With spring commencement just around the corner, the topic of post-graduation plans is on many students’ minds. Some students are being accepted to graduate schools while others are on the hunt for a job. But UMBC’s Peace Corps Prep program wants students to consider another opportunity — one that is perfect for any student with an interest in culture, public service and humanitarian aid.
According to the organization’s website, “The Peace Corps is a service opportunity for motivated change-makers to immerse themselves in a community abroad, working side by side with local leaders to tackle the most pressing challenges of our generation.” UMBC’s Peace Corps Prep program recently held a series of events called Peace Corps Week in order to generate interest and create awareness of this opportunity.
One event was a panel focused on the topic of cultural identity and what role a person’s identity plays in their service. The panel, moderated by junior health administration and public policy major Luwam Gebreyesus, included six Returned Peace Corps Volunteers: Justin Maridable-Tabor, a sustainable agriculture volunteer who served in the Philippines from 2008-2011; Alissa Harvey, an education and public health volunteer who served in the Republic of Georgia from 2010-2012; Anthony Scavone, a community economic development volunteer who served in Mali and Senegal from 2011-2014; Christopher Mullen, a sustainable agriculture volunteer who served in Guatemala from 2006-2008; Malcolm Clyburn, a community health volunteer who served in Mozambique from 2014-2016 and Heather Douglas, a community health volunteer who served in Mozambique from 2004-2007.

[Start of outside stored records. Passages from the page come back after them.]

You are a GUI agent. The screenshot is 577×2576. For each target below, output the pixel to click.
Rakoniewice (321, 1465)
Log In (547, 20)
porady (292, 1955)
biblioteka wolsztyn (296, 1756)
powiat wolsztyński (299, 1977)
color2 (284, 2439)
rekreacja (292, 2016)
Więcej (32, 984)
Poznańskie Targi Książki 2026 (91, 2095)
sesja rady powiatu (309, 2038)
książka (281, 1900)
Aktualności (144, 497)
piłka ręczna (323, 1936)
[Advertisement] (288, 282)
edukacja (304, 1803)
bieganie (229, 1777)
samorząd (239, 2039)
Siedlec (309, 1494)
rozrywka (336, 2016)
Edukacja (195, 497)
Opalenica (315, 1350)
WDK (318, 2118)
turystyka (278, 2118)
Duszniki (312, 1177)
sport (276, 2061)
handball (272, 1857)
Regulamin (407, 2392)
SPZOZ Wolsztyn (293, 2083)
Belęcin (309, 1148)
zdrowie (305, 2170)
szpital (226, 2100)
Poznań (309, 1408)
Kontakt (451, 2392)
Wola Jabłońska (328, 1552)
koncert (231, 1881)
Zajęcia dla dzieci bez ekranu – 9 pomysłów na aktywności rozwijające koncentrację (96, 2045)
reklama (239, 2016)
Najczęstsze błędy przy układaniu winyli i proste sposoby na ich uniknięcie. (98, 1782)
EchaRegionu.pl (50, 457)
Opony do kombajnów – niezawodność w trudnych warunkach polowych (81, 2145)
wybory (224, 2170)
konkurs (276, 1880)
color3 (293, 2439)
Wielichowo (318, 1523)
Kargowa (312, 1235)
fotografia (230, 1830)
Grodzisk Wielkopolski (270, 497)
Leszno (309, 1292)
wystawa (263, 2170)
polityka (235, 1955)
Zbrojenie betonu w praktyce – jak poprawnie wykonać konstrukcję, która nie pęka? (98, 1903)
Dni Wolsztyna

The panelists covered topics from the cultural norms of their host countries to the experience of living with a host family to how non-visible identities play into a volunteer’s experience. Maridable-Tabor, for example, spoke of his experience as a gay man in the Peace Corps living within a conservative household. Upon learning about his sexuality, his host family called the Peace Corps office, which then sent a representative to mediate between him and the family. Maridable-Tabor recounted: “That was, for lack of a better word, a shitty situation.”
Douglas also faced issues relating to her cultural identity while serving in Mozambique. During her service, she wore her hair in dreadlocks, which was viewed as a hairstyle worn only by homeless people and stoners. “It’s like my hair became so much more of an identity and a part of Heather than anything else that I brought to my position in Peace Corps,” reminisced Douglas.
Both female volunteers on the panel, Harvey and Douglas, struggled with sexism and gender norms while abroad. Harvey was repeatedly propositioned and proposed to. She also noted that the standards of women’s behavior, dress and habits were extremely conservative in Georgia where women were expected to remain virgins until marriage and to wear cross necklaces as signifiers of their purity.
Douglas, too, received many solicitations from men in her village, but the topic was even more complicated for her as a queer woman. However, Douglas was able to transform the difficulties she faced as a queer volunteer into learning opportunities for her fellow volunteers, eventually conceiving a program called the “Peer Support Network.” According to Clyburn, who served nearly ten years after Douglas, this program has since become an integral part of the Peace Corps’s program in Mozambique.
As for what advice the RPCVs have for interested students and future volunteers? “Be open-minded,” says Maridable-Tabor, who is also a recruitment officer for the Peace Corps. “When you apply to the Peace Corps, one of the things that people start to do is build up expectations: I want to change all these people, I want to do something meaningful.” But in reality, Maridable-Tabor says, volunteers have to learn to value their small victories and be proud of the differences they can make in even a single person’s life. “It’s very daunting to look at two years of my life [and ask,] are we doing anything? But it paid off in the end.”